In This Article Expand or collapse the "in this article" section Petrus Ramus and Ramism

  • Introduction
  • Contemporary Biographies
  • Modern Biographies

Renaissance and Reformation Petrus Ramus and Ramism
by
Erland Sellberg
  • LAST MODIFIED: 24 September 2020
  • DOI: 10.1093/obo/9780195399301-0456

Introduction

Petrus Ramus was considered a controversial professor in Paris in the middle of the 16th century, and he remains so among scholars today. He is mostly considered to have been an unimportant philosopher, yet his ideas about how philosophy should be understood, and how it consequently should be taught and, most importantly, to what benefit it should be undertaken, had an enormous impact on northern Europe and New England in the Early Modern period. Ramus was born in 1515 in the north of France. He came from a noble but destitute family. Ramus spent his youth in hardship before he secured the opportunity to study in Paris. He later adopted as a motto the words of Virgil “labor improbus omnia vincit,” i.e., insatiable work overcomes everything, which reflected his pride in his ability to surmount his difficulties and obtain a masters of arts degree in 1536. Ramus won a reputation for criticizing deficiencies in the curriculum and the teaching at the university as well as for blaming Scholasticism for it. His ideas on how to reform education were not appreciated by most of his colleagues, and he was for a time banned from teaching. Modern scholars of Ramism are divided between those who think that Ramus’s departure from the Aristotelian tradition stemmed from a Platonic ontological outlook, which he never abandoned, and those who thought that his childhood’s hardship engendered in him a striving for a new and shorter educational program, one that led him to abandon the traditional Scholasticism. One argument for the latter explanation is that it easily explains all the variations found in his system of textbooks. In 1551 he was appointed to a royal professorship through which he succeeded in distancing himself from the university. And ten years later he took a further step away from scholarly circles when he converted to the Reformed faith.
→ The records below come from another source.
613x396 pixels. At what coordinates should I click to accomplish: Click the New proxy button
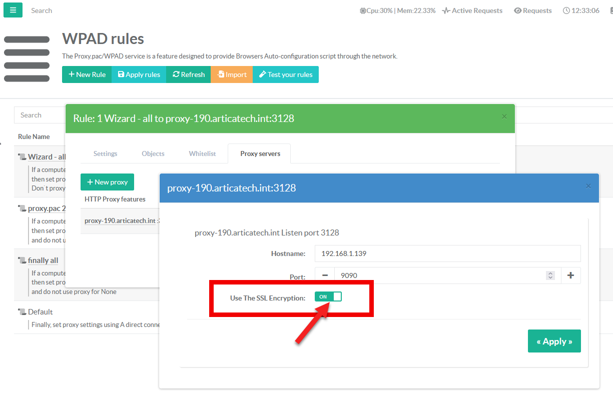[107, 182]
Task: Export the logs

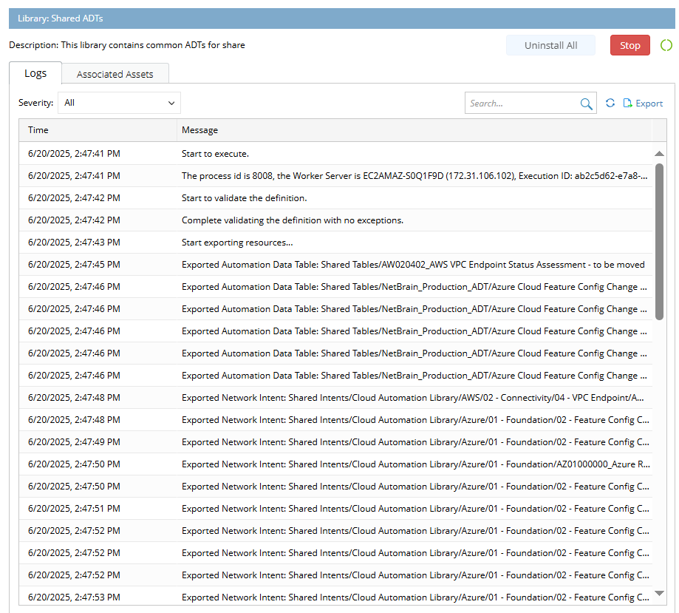Action: 643,104
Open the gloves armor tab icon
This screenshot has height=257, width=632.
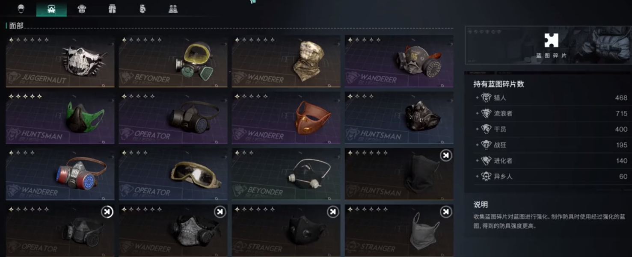coord(142,9)
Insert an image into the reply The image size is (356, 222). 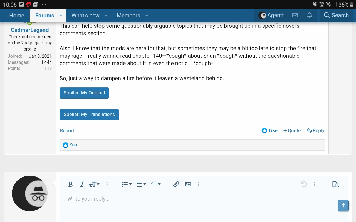coord(188,184)
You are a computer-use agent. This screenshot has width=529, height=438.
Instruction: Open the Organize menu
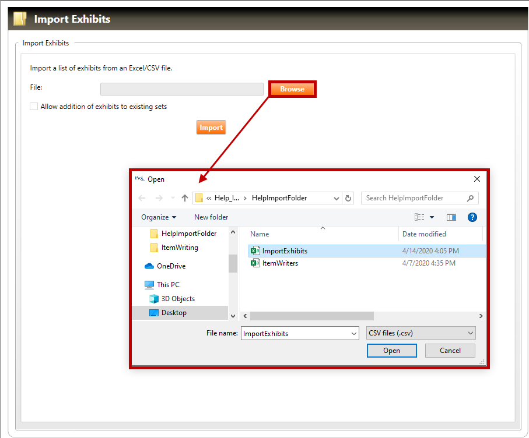(x=159, y=217)
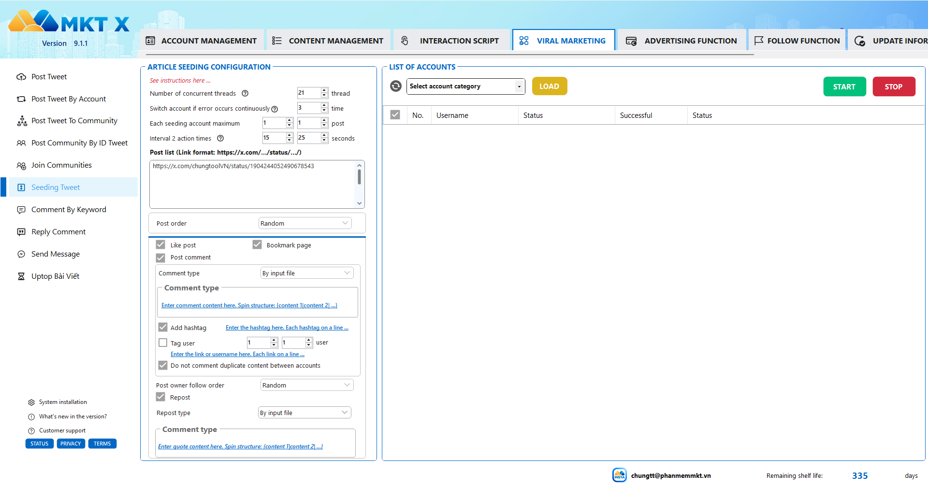Viewport: 928px width, 488px height.
Task: Expand the Select account category dropdown
Action: (465, 86)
As a Huguenot, he lost the support of the Roman Catholic Church. Eventually he left Paris and spent time in Germany and Switzerland. He tried, although he failed, to obtain a chair in Heidelberg and in Strasbourg. In 1570 he returned to Paris and to his royal professorship, but still without the right to teach at the university. Ramus was assassinated in the immediate wake of the St. Bartholomew’s Day massacres in 1572, and for many Protestants he became a martyr.

Works

Most of Ramus’s published books are textbooks. He often changed his opinion on central issues and all the various copies of his works need to be evaluated by scholars. Only the most important of the works are cited here, which are available in modern prints or are reprinted in facsimile. The important work on rhetoric, Institutiones oratoriae, which his close associate, Omer Talon (Audomarus Talaeus), published in 1545, has not been printed in facsimile. It was followed by other textbooks on rhetoric by Talon or Ramus, which, although not easily accessible in print, are available as an e-book.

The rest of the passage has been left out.